- [WORK REQUEST]
Would you return the entries exactly, with every line intact?

--*--

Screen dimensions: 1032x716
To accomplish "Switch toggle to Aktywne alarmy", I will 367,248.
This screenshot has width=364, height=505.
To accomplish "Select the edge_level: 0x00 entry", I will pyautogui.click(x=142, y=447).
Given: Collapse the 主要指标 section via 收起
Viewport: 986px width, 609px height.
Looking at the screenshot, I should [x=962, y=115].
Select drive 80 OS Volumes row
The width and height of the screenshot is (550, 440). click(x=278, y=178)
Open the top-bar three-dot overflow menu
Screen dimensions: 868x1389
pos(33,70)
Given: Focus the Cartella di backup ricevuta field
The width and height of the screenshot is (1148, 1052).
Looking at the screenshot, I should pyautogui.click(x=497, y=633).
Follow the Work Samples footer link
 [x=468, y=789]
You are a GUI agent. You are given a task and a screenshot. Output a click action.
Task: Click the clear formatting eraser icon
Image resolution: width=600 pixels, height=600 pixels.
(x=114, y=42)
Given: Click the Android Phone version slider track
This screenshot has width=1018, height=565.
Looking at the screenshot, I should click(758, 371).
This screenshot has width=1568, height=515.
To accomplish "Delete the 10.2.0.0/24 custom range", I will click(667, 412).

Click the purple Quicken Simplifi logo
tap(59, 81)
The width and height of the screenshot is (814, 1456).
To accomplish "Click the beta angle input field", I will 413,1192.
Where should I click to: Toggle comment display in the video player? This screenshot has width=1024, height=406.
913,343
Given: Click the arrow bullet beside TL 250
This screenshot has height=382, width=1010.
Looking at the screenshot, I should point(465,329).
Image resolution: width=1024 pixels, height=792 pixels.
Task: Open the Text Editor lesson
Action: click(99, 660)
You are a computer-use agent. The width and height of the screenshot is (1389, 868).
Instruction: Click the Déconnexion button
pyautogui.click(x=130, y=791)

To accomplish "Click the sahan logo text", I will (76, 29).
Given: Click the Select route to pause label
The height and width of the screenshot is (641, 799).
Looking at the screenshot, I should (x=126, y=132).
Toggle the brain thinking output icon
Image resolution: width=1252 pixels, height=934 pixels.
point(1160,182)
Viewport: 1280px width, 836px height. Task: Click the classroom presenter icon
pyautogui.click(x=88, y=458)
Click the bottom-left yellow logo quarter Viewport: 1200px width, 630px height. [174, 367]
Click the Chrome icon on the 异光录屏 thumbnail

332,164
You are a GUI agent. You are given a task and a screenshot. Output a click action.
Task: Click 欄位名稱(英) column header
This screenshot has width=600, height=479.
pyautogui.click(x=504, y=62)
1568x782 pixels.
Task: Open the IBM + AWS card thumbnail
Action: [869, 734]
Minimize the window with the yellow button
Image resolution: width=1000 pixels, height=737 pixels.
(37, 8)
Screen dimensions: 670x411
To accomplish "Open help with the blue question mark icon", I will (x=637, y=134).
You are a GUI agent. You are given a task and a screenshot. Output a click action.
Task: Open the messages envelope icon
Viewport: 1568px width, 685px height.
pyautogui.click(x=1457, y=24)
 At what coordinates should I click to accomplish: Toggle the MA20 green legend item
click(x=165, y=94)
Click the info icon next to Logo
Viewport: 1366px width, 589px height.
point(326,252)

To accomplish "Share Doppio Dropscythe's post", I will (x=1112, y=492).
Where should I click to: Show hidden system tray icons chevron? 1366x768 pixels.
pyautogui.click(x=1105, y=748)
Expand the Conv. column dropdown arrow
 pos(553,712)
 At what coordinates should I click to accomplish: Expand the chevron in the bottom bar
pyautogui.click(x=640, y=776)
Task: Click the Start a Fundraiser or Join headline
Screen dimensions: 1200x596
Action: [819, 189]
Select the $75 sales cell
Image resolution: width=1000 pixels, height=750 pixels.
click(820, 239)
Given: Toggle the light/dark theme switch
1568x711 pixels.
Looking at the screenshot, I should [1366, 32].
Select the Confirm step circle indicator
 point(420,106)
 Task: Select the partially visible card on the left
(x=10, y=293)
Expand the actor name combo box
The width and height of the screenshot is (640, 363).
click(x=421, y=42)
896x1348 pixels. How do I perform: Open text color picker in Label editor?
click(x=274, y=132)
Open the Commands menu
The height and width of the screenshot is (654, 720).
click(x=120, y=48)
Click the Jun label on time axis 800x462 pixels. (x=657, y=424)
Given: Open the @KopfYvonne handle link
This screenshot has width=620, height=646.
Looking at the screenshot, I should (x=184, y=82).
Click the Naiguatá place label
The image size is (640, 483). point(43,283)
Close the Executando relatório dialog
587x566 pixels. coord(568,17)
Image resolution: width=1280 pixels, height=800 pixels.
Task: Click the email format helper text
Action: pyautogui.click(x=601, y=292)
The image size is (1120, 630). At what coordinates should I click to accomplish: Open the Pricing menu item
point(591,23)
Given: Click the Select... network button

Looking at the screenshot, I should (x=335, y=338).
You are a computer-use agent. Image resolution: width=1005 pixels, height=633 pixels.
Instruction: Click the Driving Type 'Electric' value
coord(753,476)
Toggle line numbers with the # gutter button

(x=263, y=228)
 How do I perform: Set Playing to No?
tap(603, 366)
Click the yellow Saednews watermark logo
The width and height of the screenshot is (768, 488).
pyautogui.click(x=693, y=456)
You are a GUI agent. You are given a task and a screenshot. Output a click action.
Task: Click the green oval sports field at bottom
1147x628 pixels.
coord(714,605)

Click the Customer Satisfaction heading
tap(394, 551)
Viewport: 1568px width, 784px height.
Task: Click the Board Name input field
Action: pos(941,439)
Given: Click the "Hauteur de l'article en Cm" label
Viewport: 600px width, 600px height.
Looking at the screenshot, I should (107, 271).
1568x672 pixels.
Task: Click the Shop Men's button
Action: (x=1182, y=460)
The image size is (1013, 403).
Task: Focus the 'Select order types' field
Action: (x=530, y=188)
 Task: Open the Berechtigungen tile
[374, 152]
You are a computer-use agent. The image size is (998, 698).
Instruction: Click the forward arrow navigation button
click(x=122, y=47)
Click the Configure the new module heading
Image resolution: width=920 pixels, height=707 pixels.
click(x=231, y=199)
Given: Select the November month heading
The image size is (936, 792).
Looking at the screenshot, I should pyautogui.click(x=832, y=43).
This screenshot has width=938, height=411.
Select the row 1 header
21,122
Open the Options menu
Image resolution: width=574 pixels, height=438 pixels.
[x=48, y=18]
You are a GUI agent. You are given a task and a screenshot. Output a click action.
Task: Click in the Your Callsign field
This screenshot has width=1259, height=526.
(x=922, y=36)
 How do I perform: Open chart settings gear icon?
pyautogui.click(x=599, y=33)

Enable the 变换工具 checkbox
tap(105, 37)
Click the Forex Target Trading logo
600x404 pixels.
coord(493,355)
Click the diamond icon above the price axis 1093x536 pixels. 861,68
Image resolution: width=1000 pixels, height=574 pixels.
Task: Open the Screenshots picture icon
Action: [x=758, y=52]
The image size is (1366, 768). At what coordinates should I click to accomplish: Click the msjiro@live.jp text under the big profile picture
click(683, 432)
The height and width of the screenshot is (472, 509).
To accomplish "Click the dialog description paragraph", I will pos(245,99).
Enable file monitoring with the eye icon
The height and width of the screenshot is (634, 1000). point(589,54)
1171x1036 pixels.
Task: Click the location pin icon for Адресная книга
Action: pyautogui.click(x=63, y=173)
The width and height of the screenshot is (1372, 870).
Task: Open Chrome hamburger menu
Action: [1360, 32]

--*--

- [TASK RESULT]
Screen dimensions: 1032x716
To accomplish "Switch toggle to Aktywne alarmy", I will 367,248.
This screenshot has width=364, height=505.
To accomplish "Select the edge_level: 0x00 entry", I will pyautogui.click(x=142, y=447).
Given: Collapse the 主要指标 section via 收起
Viewport: 986px width, 609px height.
Looking at the screenshot, I should [x=962, y=115].
Select drive 80 OS Volumes row
The width and height of the screenshot is (550, 440). click(x=278, y=178)
Open the top-bar three-dot overflow menu
Screen dimensions: 868x1389
pos(33,70)
Given: Focus the Cartella di backup ricevuta field
The width and height of the screenshot is (1148, 1052).
Looking at the screenshot, I should pyautogui.click(x=497, y=633).
Follow the Work Samples footer link
 [x=468, y=789]
You are a GUI agent. You are given a task and a screenshot. Output a click action.
Task: Click the clear formatting eraser icon
Image resolution: width=600 pixels, height=600 pixels.
(x=114, y=42)
Given: Click the Android Phone version slider track
This screenshot has width=1018, height=565.
Looking at the screenshot, I should click(758, 371).
This screenshot has width=1568, height=515.
To accomplish "Delete the 10.2.0.0/24 custom range", I will click(667, 412).

Click the purple Quicken Simplifi logo
tap(59, 81)
The width and height of the screenshot is (814, 1456).
To accomplish "Click the beta angle input field", I will 413,1192.
Where should I click to: Toggle comment display in the video player? This screenshot has width=1024, height=406.
913,343
Given: Click the arrow bullet beside TL 250
This screenshot has height=382, width=1010.
Looking at the screenshot, I should point(465,329).
Image resolution: width=1024 pixels, height=792 pixels.
Task: Open the Text Editor lesson
Action: click(99, 660)
You are a computer-use agent. The width and height of the screenshot is (1389, 868).
Instruction: Click the Déconnexion button
pyautogui.click(x=130, y=791)

To accomplish "Click the sahan logo text", I will (76, 29).
Given: Click the Select route to pause label
The height and width of the screenshot is (641, 799).
Looking at the screenshot, I should (x=126, y=132).
Toggle the brain thinking output icon
Image resolution: width=1252 pixels, height=934 pixels.
point(1160,182)
Viewport: 1280px width, 836px height. Task: Click the classroom presenter icon
pyautogui.click(x=88, y=458)
Click the bottom-left yellow logo quarter Viewport: 1200px width, 630px height. [174, 367]
Click the Chrome icon on the 异光录屏 thumbnail

332,164
You are a GUI agent. You are given a task and a screenshot. Output a click action.
Task: Click 欄位名稱(英) column header
This screenshot has width=600, height=479.
pyautogui.click(x=504, y=62)
1568x782 pixels.
Task: Open the IBM + AWS card thumbnail
Action: [869, 734]
Minimize the window with the yellow button
Image resolution: width=1000 pixels, height=737 pixels.
(37, 8)
Screen dimensions: 670x411
To accomplish "Open help with the blue question mark icon", I will (x=637, y=134).
You are a GUI agent. You are given a task and a screenshot. Output a click action.
Task: Open the messages envelope icon
Viewport: 1568px width, 685px height.
pyautogui.click(x=1457, y=24)
 At what coordinates should I click to accomplish: Toggle the MA20 green legend item
click(x=165, y=94)
Click the info icon next to Logo
Viewport: 1366px width, 589px height.
point(326,252)

To accomplish "Share Doppio Dropscythe's post", I will (x=1112, y=492).
Where should I click to: Show hidden system tray icons chevron? 1366x768 pixels.
pyautogui.click(x=1105, y=748)
Expand the Conv. column dropdown arrow
 pos(553,712)
 At what coordinates should I click to accomplish: Expand the chevron in the bottom bar
pyautogui.click(x=640, y=776)
Task: Click the Start a Fundraiser or Join headline
Screen dimensions: 1200x596
Action: [819, 189]
Select the $75 sales cell
Image resolution: width=1000 pixels, height=750 pixels.
click(820, 239)
Given: Toggle the light/dark theme switch
1568x711 pixels.
Looking at the screenshot, I should [1366, 32].
Select the Confirm step circle indicator
 point(420,106)
 Task: Select the partially visible card on the left
(x=10, y=293)
Expand the actor name combo box
The width and height of the screenshot is (640, 363).
click(x=421, y=42)
896x1348 pixels. How do I perform: Open text color picker in Label editor?
click(x=274, y=132)
Open the Commands menu
The height and width of the screenshot is (654, 720).
click(x=120, y=48)
Click the Jun label on time axis 800x462 pixels. (x=657, y=424)
Given: Open the @KopfYvonne handle link
This screenshot has width=620, height=646.
Looking at the screenshot, I should (x=184, y=82).
Click the Naiguatá place label
The image size is (640, 483). point(43,283)
Close the Executando relatório dialog
587x566 pixels. coord(568,17)
Image resolution: width=1280 pixels, height=800 pixels.
Task: Click the email format helper text
Action: pyautogui.click(x=601, y=292)
The image size is (1120, 630). At what coordinates should I click to accomplish: Open the Pricing menu item
point(591,23)
Given: Click the Select... network button

Looking at the screenshot, I should (x=335, y=338).
You are a computer-use agent. Image resolution: width=1005 pixels, height=633 pixels.
Instruction: Click the Driving Type 'Electric' value
coord(753,476)
Toggle line numbers with the # gutter button

(x=263, y=228)
 How do I perform: Set Playing to No?
tap(603, 366)
Click the yellow Saednews watermark logo
The width and height of the screenshot is (768, 488).
pyautogui.click(x=693, y=456)
You are a GUI agent. You are given a task and a screenshot. Output a click action.
Task: Click the green oval sports field at bottom
1147x628 pixels.
coord(714,605)

Click the Customer Satisfaction heading
tap(394, 551)
Viewport: 1568px width, 784px height.
Task: Click the Board Name input field
Action: pos(941,439)
Given: Click the "Hauteur de l'article en Cm" label
Viewport: 600px width, 600px height.
Looking at the screenshot, I should (107, 271).
1568x672 pixels.
Task: Click the Shop Men's button
Action: (x=1182, y=460)
The image size is (1013, 403).
Task: Focus the 'Select order types' field
Action: (x=530, y=188)
 Task: Open the Berechtigungen tile
[374, 152]
You are a computer-use agent. The image size is (998, 698).
Instruction: Click the forward arrow navigation button
click(x=122, y=47)
Click the Configure the new module heading
Image resolution: width=920 pixels, height=707 pixels.
click(x=231, y=199)
Given: Select the November month heading
The image size is (936, 792).
Looking at the screenshot, I should pyautogui.click(x=832, y=43).
This screenshot has width=938, height=411.
Select the row 1 header
21,122
Open the Options menu
Image resolution: width=574 pixels, height=438 pixels.
[x=48, y=18]
You are a GUI agent. You are given a task and a screenshot. Output a click action.
Task: Click in the Your Callsign field
This screenshot has width=1259, height=526.
(x=922, y=36)
 How do I perform: Open chart settings gear icon?
pyautogui.click(x=599, y=33)

Enable the 变换工具 checkbox
tap(105, 37)
Click the Forex Target Trading logo
600x404 pixels.
coord(493,355)
Click the diamond icon above the price axis 1093x536 pixels. 861,68
Image resolution: width=1000 pixels, height=574 pixels.
Task: Open the Screenshots picture icon
Action: [x=758, y=52]
The image size is (1366, 768). At what coordinates should I click to accomplish: Click the msjiro@live.jp text under the big profile picture
click(683, 432)
The height and width of the screenshot is (472, 509).
To accomplish "Click the dialog description paragraph", I will pos(245,99).
Enable file monitoring with the eye icon
The height and width of the screenshot is (634, 1000). point(589,54)
1171x1036 pixels.
Task: Click the location pin icon for Адресная книга
Action: pyautogui.click(x=63, y=173)
The width and height of the screenshot is (1372, 870).
Task: Open Chrome hamburger menu
Action: [1360, 32]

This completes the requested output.